Items from a dataset
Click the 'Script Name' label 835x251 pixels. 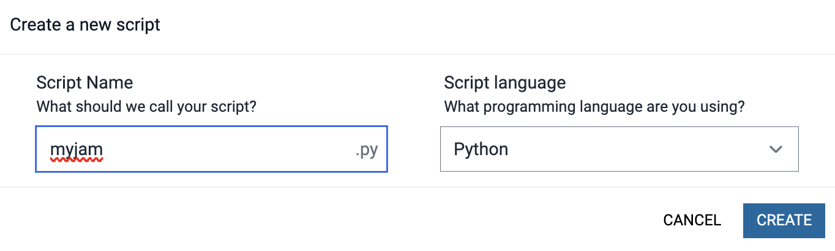[84, 82]
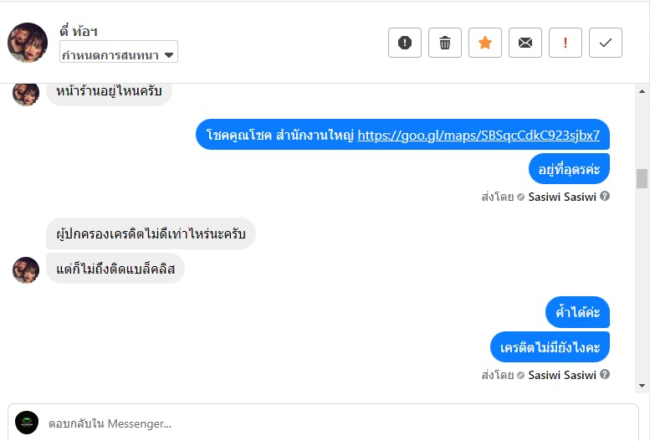Click the help icon beside the lower Sasiwi Sasiwi
This screenshot has height=441, width=650.
[x=605, y=375]
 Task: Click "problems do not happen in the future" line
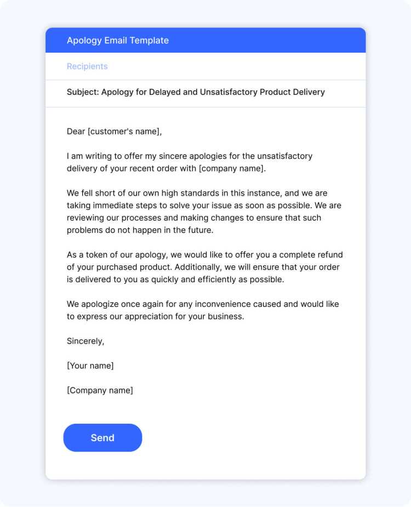coord(140,230)
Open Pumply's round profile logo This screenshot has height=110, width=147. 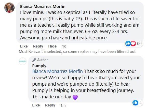[23, 61]
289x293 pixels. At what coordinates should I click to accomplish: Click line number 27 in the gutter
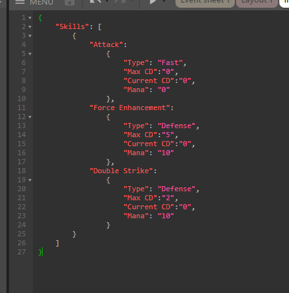pyautogui.click(x=21, y=252)
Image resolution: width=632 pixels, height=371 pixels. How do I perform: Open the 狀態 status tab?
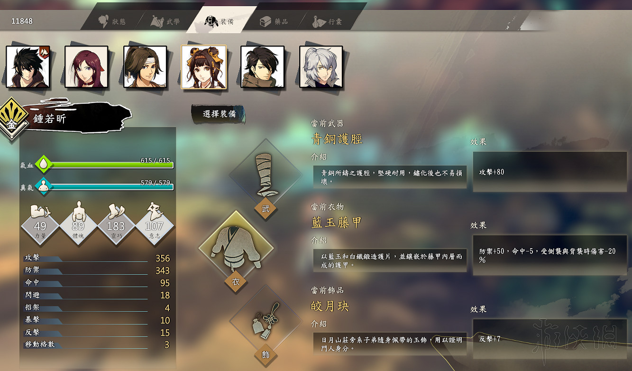click(112, 21)
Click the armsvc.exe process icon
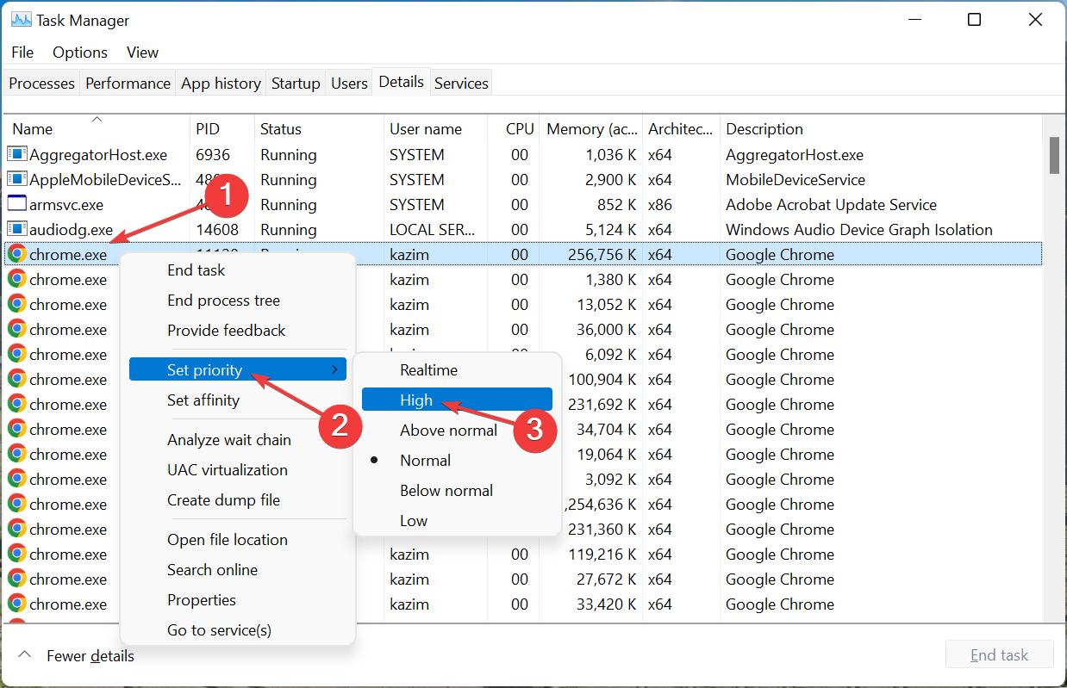Screen dimensions: 1067x688 point(16,205)
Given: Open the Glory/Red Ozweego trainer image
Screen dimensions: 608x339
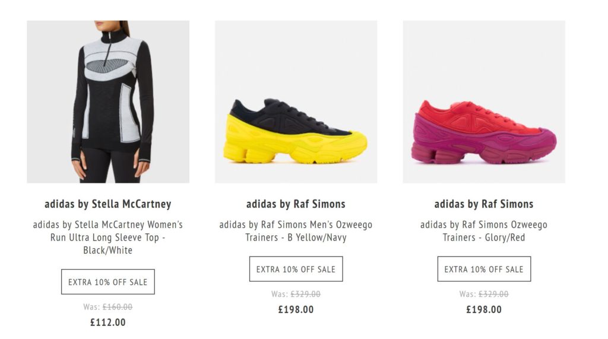Looking at the screenshot, I should click(484, 102).
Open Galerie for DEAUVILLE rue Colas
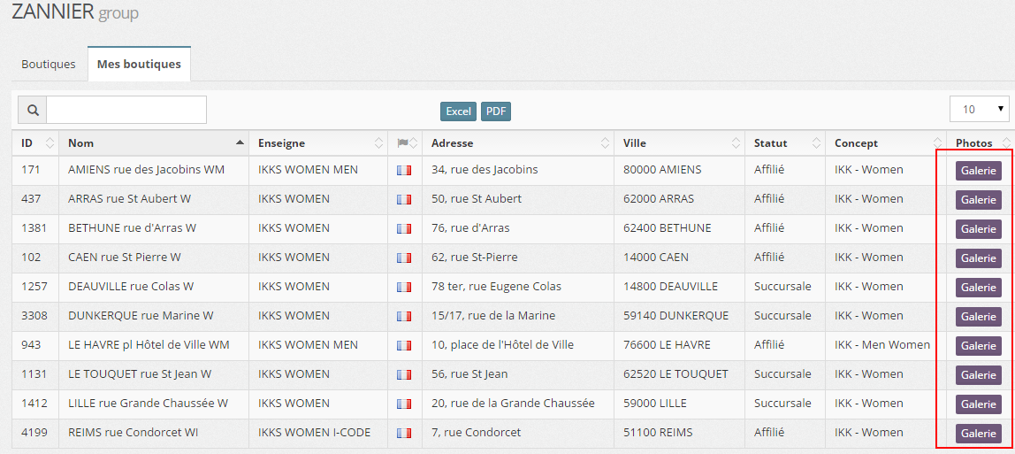 pos(978,288)
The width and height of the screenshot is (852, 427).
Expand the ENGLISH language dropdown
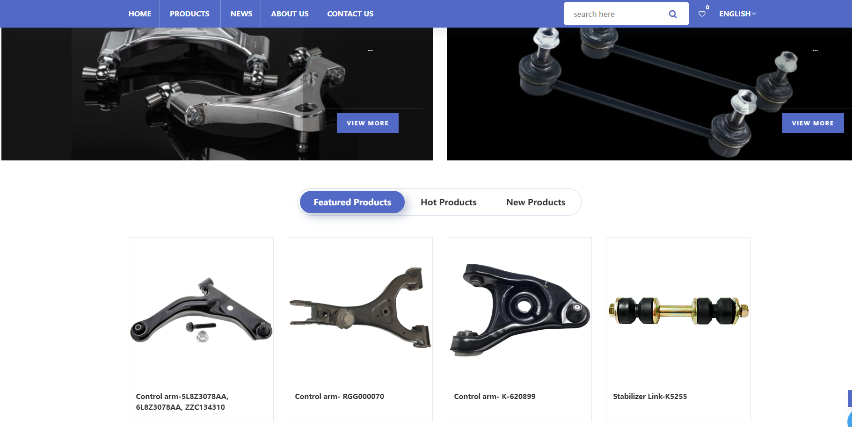737,14
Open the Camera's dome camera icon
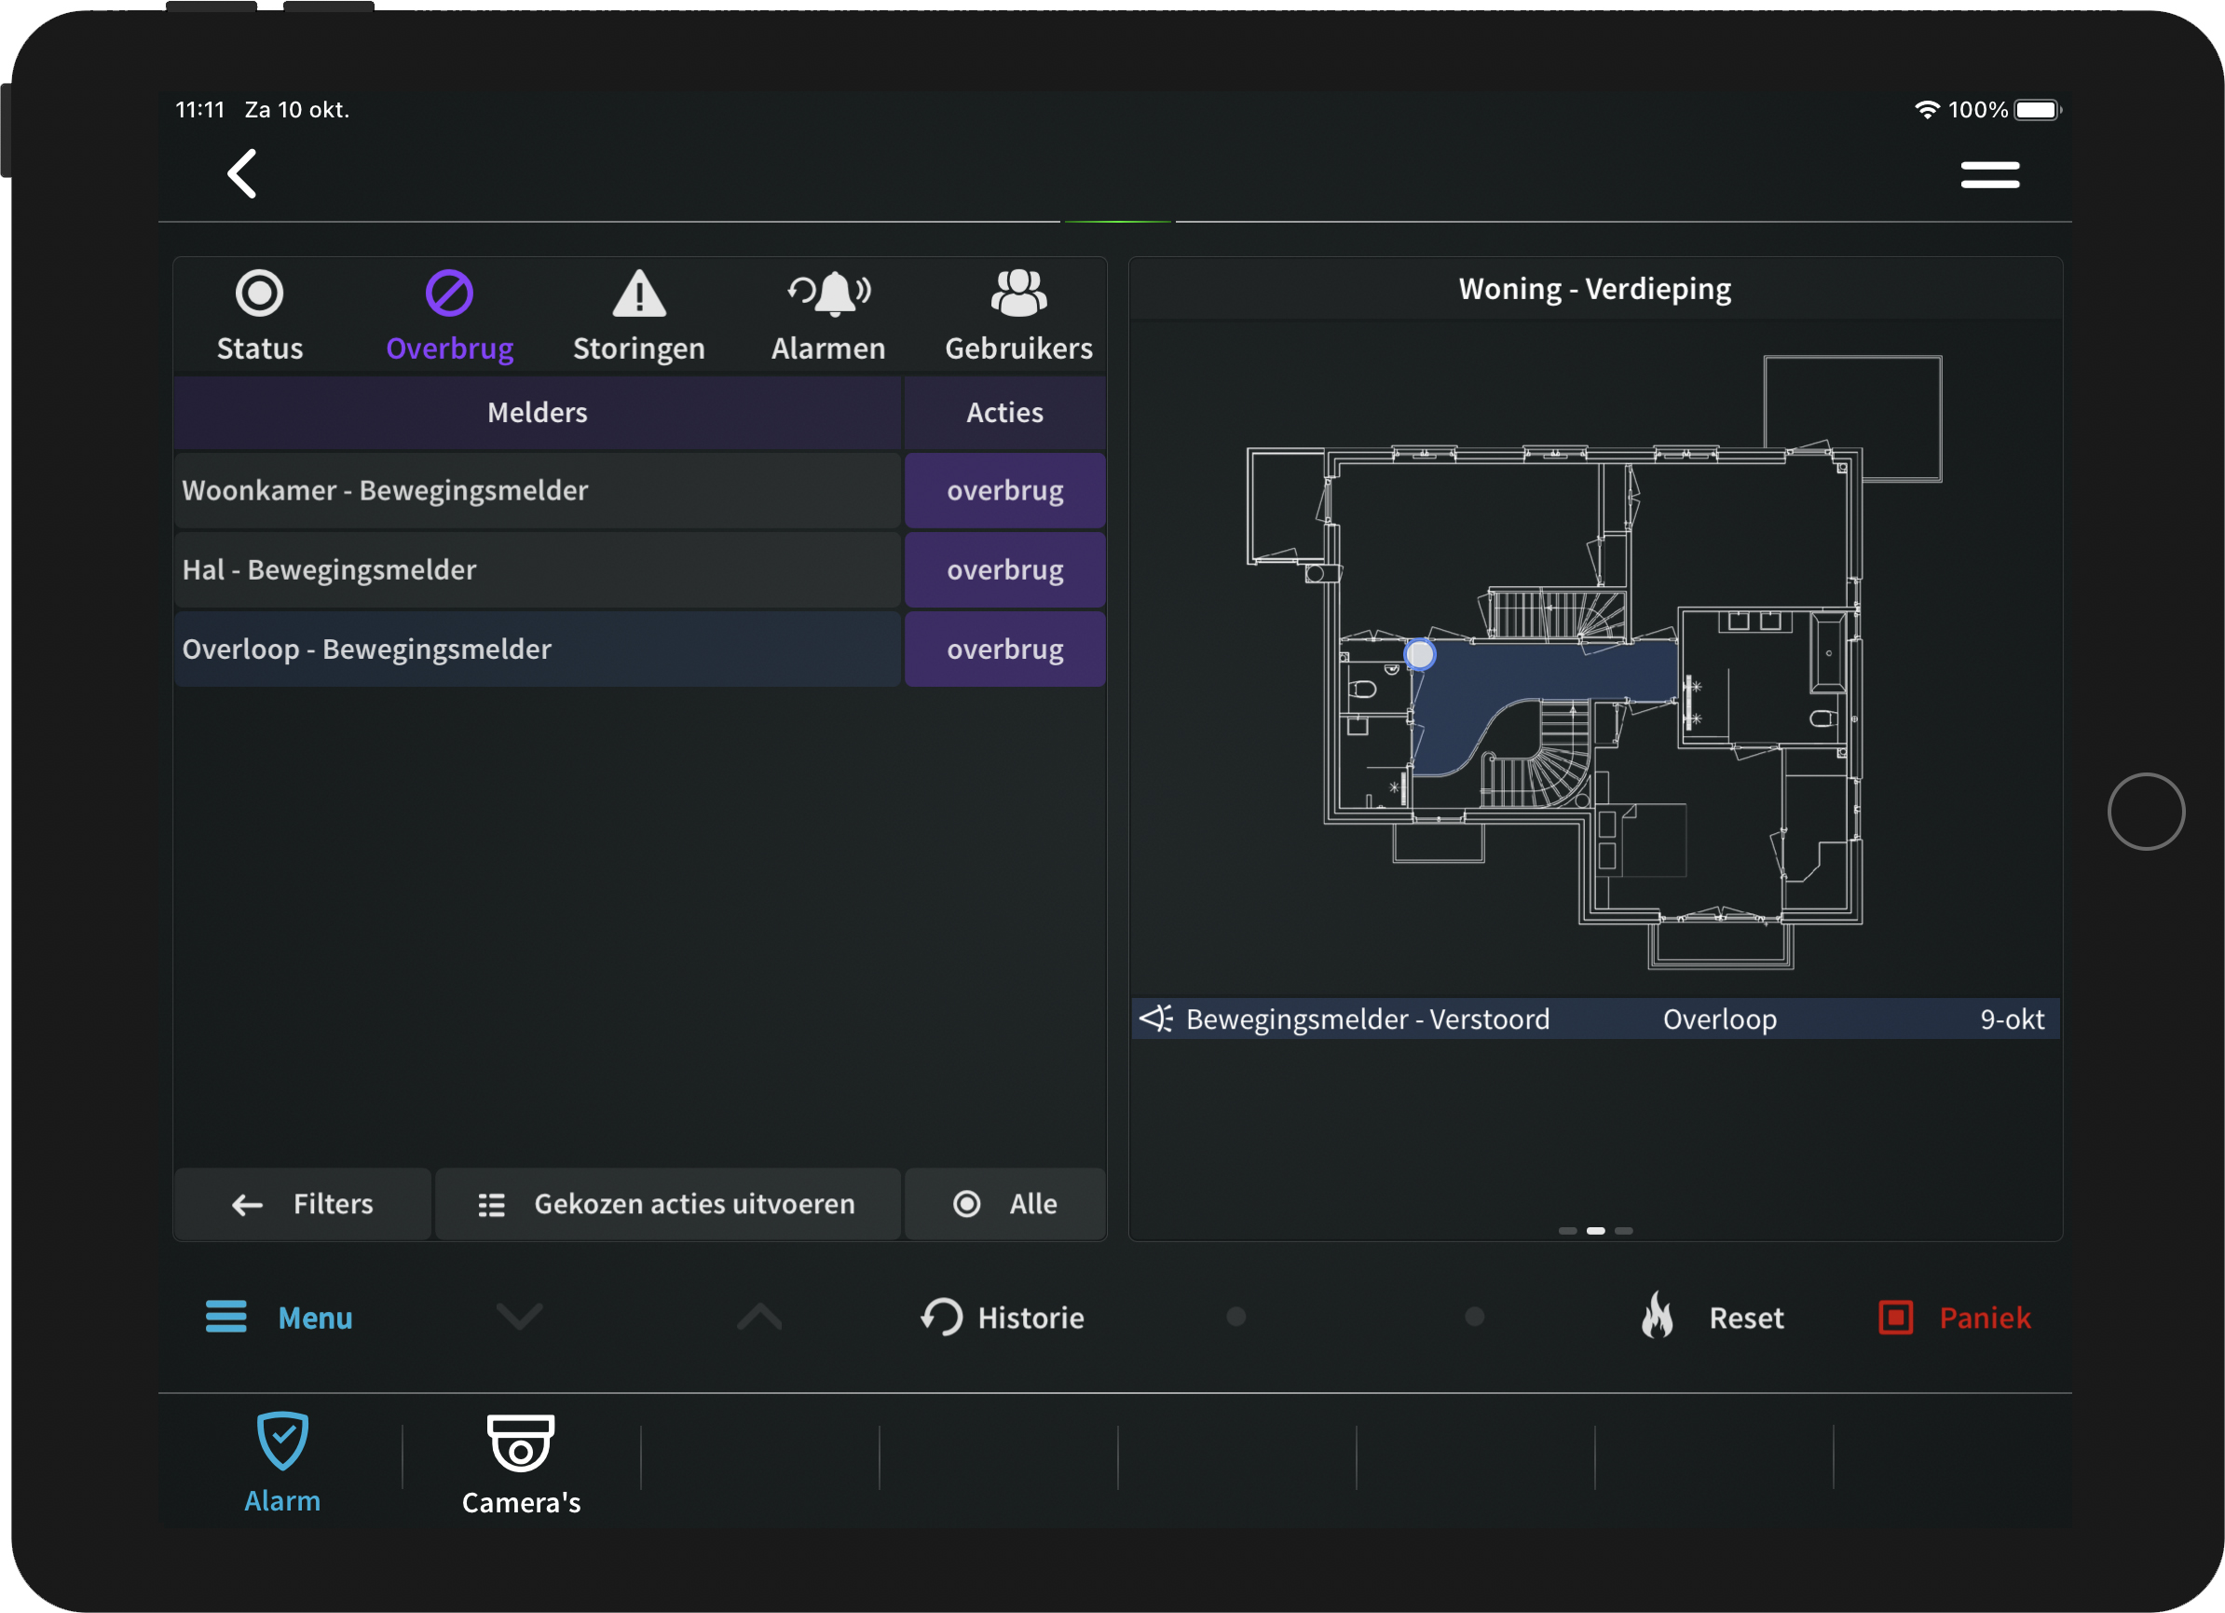The image size is (2225, 1613). click(521, 1444)
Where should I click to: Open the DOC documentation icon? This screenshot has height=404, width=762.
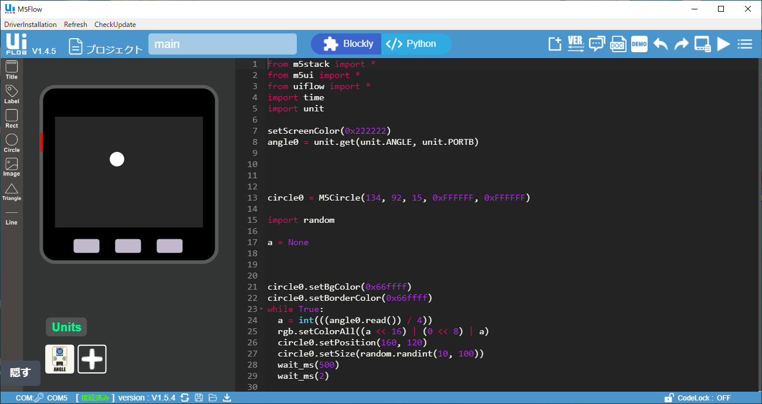pyautogui.click(x=618, y=44)
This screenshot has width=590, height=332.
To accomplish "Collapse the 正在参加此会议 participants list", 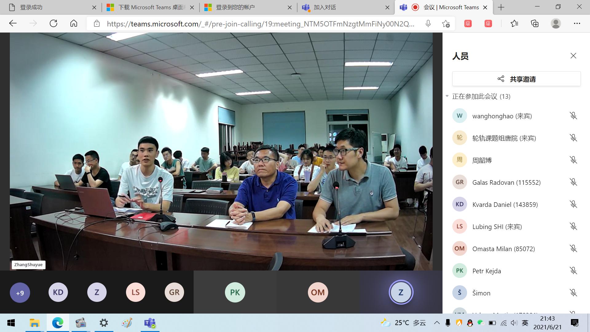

§ Exercise task
Update the data from the line containing "Open Galerie for DEAUVILLE rue Colas" down to the line containing "pyautogui.click(x=618, y=44)", replacing "dropdown" with "drop-down menu" and leaving everything else unchanged. Reproduce only those lines, omitting the pictures.

§ Worked solution
Open Galerie for DEAUVILLE rue Colas
 pos(978,288)
The width and height of the screenshot is (852, 427).
Expand the ENGLISH language drop-down menu
737,14
Open the Camera's dome camera icon
The image size is (2225, 1613). click(521, 1444)
Where should I click to: Open the DOC documentation icon? This screenshot has height=404, width=762.
pyautogui.click(x=618, y=44)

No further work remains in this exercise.